What are the larger implications of your findings?  

Dr Darrow: In my view, the bottom line is that by labeling new cancer drugs as breakthroughs, when the actual benefit may be neither large nor supported by robust data, the designation is potentially creating expectations among seriously ill patients that are unlikely to be fulfilled.

A related concern is that the term “breakthrough” can be used to justify exceptionally high prices that are far out of proportion to actual therapeutic value.

Cancer is a serious, and often terminal, illness, and everyone wants each new therapy to be a genuine breakthrough. The concern is that, in reality, it may be that patients are sometimes being given false hope. 

A final concern is that—perhaps too often—the health care system is expending enormous sums on drugs that offer little, if any, additional benefit. 

 

Are there any other points or parting messages you would like to make that have not been covered?

Dr Darrow: Most breakthrough-designated oncology treatments are approved under the accelerated approval program, which means that they are approved on the basis of surrogate endpoints that are only “reasonably likely” to predict clinical benefit. At the time of approval, the FDA considers the benefit of these accelerated approval drugs to be uncertain, until confirmatory trials are completed years after the drug is approved. Because benefit is uncertain, the FDA excludes these drugs from the definition of “existing therapies,” which is the standard against which designation of future breakthrough therapies is made.

You may have noticed that there is a tension here. The same drug that is granted accelerated approval status, and for which benefit is therefore by definition uncertain, is simultaneously being granted a breakthrough therapy designation.
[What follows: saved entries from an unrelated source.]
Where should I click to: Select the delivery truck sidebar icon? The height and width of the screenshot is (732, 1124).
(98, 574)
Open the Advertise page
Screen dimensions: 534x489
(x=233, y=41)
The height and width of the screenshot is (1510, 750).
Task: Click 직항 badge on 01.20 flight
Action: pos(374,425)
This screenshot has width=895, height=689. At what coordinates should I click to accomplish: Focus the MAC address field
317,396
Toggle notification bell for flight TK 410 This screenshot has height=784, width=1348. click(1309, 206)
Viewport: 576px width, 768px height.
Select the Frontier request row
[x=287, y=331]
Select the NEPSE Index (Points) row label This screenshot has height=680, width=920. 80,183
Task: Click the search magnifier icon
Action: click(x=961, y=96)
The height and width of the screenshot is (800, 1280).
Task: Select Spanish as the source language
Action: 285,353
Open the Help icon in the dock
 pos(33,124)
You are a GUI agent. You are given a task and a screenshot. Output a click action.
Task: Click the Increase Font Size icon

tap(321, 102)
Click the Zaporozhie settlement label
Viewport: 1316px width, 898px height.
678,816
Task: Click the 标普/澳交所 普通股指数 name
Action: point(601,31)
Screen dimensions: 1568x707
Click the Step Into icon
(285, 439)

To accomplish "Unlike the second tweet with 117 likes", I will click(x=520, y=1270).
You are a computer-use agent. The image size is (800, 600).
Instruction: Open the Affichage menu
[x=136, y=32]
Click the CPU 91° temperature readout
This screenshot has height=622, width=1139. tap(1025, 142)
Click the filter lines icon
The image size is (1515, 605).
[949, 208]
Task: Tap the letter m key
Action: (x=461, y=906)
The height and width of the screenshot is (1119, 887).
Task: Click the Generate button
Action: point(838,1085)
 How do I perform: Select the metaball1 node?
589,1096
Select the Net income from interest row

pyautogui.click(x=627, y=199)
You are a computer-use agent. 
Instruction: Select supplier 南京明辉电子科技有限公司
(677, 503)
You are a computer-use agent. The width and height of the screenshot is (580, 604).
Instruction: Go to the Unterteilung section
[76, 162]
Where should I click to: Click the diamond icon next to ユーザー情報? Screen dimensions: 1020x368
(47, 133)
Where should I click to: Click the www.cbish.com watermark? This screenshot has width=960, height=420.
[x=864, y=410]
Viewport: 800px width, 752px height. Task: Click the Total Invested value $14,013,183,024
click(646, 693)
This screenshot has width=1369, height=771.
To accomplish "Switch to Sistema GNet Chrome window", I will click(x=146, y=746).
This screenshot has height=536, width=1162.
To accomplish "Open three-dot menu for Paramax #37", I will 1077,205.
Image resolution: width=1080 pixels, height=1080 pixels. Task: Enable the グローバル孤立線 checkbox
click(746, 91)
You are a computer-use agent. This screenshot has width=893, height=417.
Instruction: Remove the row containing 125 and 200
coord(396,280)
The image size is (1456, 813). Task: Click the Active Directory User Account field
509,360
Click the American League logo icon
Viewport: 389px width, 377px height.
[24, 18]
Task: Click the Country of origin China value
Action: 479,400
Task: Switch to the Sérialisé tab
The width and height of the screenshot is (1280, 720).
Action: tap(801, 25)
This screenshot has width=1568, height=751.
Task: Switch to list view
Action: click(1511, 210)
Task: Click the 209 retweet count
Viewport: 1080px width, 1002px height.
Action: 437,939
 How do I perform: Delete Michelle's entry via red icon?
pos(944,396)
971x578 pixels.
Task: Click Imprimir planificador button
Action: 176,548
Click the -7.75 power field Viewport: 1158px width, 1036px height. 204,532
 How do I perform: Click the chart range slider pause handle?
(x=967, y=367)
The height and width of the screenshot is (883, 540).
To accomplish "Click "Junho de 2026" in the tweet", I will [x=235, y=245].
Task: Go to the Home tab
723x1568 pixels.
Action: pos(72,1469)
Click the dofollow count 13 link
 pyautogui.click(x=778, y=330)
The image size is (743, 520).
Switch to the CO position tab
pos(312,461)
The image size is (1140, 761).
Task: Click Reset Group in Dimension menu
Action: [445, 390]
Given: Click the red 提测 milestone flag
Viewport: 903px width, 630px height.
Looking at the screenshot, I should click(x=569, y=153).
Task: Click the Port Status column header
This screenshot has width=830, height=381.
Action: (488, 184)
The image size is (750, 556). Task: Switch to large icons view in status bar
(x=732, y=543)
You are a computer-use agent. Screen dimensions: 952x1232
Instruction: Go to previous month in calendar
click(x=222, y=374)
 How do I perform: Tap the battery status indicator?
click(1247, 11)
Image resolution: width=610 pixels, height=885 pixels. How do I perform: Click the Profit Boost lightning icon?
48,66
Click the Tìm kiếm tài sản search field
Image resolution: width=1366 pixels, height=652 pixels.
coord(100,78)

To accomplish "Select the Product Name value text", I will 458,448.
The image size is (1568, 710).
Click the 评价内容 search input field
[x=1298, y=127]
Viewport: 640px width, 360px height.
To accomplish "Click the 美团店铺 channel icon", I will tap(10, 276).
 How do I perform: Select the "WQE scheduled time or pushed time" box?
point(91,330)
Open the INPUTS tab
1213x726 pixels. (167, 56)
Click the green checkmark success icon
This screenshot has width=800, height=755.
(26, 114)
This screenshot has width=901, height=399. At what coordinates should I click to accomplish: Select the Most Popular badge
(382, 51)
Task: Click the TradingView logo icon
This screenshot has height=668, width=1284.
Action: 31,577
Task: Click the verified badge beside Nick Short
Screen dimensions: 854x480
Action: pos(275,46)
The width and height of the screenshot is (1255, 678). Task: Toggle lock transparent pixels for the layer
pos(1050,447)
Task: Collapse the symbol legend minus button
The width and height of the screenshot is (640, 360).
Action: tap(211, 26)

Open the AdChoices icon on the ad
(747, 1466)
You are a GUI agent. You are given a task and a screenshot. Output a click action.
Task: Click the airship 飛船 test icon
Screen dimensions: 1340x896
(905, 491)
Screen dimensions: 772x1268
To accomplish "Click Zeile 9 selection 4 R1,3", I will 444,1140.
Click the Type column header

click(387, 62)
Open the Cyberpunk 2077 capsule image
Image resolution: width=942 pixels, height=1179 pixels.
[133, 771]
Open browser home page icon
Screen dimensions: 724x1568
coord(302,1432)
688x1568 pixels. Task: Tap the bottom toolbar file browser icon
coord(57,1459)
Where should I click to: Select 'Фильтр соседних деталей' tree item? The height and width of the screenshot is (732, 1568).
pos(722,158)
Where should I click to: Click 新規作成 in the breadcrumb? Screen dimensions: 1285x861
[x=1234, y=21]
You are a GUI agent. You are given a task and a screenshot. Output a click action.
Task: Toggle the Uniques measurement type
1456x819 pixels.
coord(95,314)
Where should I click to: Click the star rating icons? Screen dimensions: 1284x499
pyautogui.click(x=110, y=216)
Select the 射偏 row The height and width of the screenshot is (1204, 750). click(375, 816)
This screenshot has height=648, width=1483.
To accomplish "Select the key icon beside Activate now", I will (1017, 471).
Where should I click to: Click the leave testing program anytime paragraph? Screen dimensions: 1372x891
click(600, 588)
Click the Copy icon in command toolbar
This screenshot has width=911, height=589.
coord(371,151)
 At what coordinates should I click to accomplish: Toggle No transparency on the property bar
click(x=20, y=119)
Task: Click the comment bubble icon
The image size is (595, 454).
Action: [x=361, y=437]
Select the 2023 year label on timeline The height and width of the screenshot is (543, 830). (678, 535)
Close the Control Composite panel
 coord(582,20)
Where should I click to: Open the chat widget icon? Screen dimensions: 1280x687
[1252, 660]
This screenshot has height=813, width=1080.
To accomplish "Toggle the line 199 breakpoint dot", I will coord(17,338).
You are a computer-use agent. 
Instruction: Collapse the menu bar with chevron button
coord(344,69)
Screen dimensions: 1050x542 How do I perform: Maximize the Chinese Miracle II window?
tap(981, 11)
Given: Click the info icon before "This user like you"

The FDA is on the one hand saying that clinical benefit is uncertain until the confirmatory trials are completed, and on the other hand saying that the drug qualifies as a “breakthrough.” The public—both patients and physicians—may have a difficult time understanding what message the FDA is sending about these drugs.

In addition, because accelerated approval drugs are excluded from the definition of “existing therapies,” subsequent drugs that are approved with a breakthrough therapy designation may often not have to be compared to the most recently-approved, and potentially most relevant, previous breakthrough drugs. That is significant because it means it can be very difficult to determine whether new drugs actually offer benefit.

 

References

1. Darrow JJ. Pharmaceutical efficacy: the illusory legal standard. Washington & Lee Law Review 2013;70:2073–136.

2. Schwartz L, Woloshin S, Welch GH. Using a drug fact box to communicate drug benefits and harms. Annals of Internal Med. 2009; 150(8):516-27.

3. Hwang TJ, Franklin JM, Chen CT, Lauffenburger JC, Gyawali B, Kesselheim AS, Darrow JJ. Efficacy, safety, and regulatory approval of Food and Drug Administration-designated breakthrough and non-breakthrough cancer medicines, J Clin Onc 2018;36(18):1805–12.

4. Hwang T, Darrow JJ, Kesselheim AS. The FDA’s expedited programs and clinical development times for novel therapeutics, 2012–2016. JAMA 2017;318(21):2137–8.

5. Pregelj L, Hwang TJ, Hine DC, Siegel EB, Barnard RT, Darrow JJ, Kesselheim AS. Precision medicines have faster approvals based on fewer and smaller trials than other medicines. Health Affairs 2018;37(5):724–31.